Huh? Is the pronunciation given at https://en.wiktionary.org/wiki/sequoia#English incorrect? It's exactly what I'd expect of a word spelled "sequoia", and I'm frequently baffled by the inconsistencies in pronunciation that plague English otherwise ("ough").
Although vowel centering makes it difficult to distinguish the pronunciation from that of a hypothetical "siquoye" or similar, a quick look at the list of translations indicates that most languages use equivalent vowels, unless they have an etymologically completely unrelated word.
As far as names go, that one seems to be of the easier kind.
How is that different from any other name?

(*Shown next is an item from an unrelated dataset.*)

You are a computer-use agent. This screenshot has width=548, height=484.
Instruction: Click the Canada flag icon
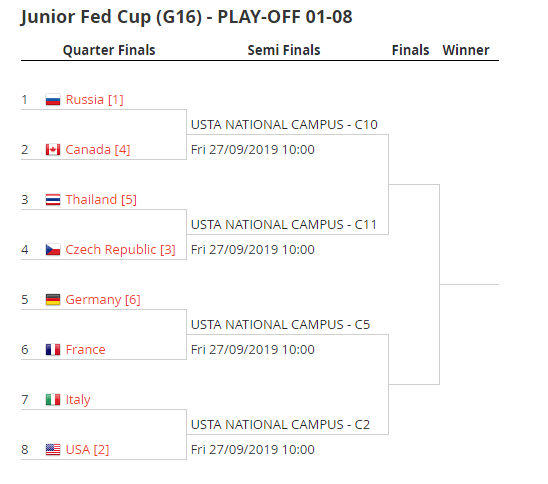[x=53, y=150]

Actually Sequoia is an English noun and as such I expect it to be more familiar than many other names. Even better the same word exists in many other Latin script languages. I know that there are a many more languages in the World but none of them is as widespread as English.
If you count by L1 speakers, English is only third. If you count by number of people with working proficiency of the language, English has somewhere between 1 and 2 billion speakers, which is probably more than the number of Mandarin speakers. Second language stats are really sketchy, but English is unique for being a language which is among the top native languages and having many more non-native speakers than native speakers.
As you can see, I respect you more: I spend some of my time to provide links for you as proofs. But nevermind, it's offtopic anyway. And it's not so important for me to argue about :)
L1 speakers are relatively easy to gauge, since national censuses would provide sufficiently accurate statistics. Accounting for L2 speakers is very difficult, since there's often little-to-no census-level statistics on the matter, and the definition of proficiency for estimates is difficult to ascertain. Order-of-magnitude estimates are roughly the only level you can do.
On that matter, there are some languages which are clearly much more common (over twice as common) as second languages than native languages. English, French, Malay, and Swahili are obvious candidates for this: English is a common secondary language, well, everywhere; French is common second language in Africa; Swahili in East Africa, and Malay in Malaysia/Indonesia.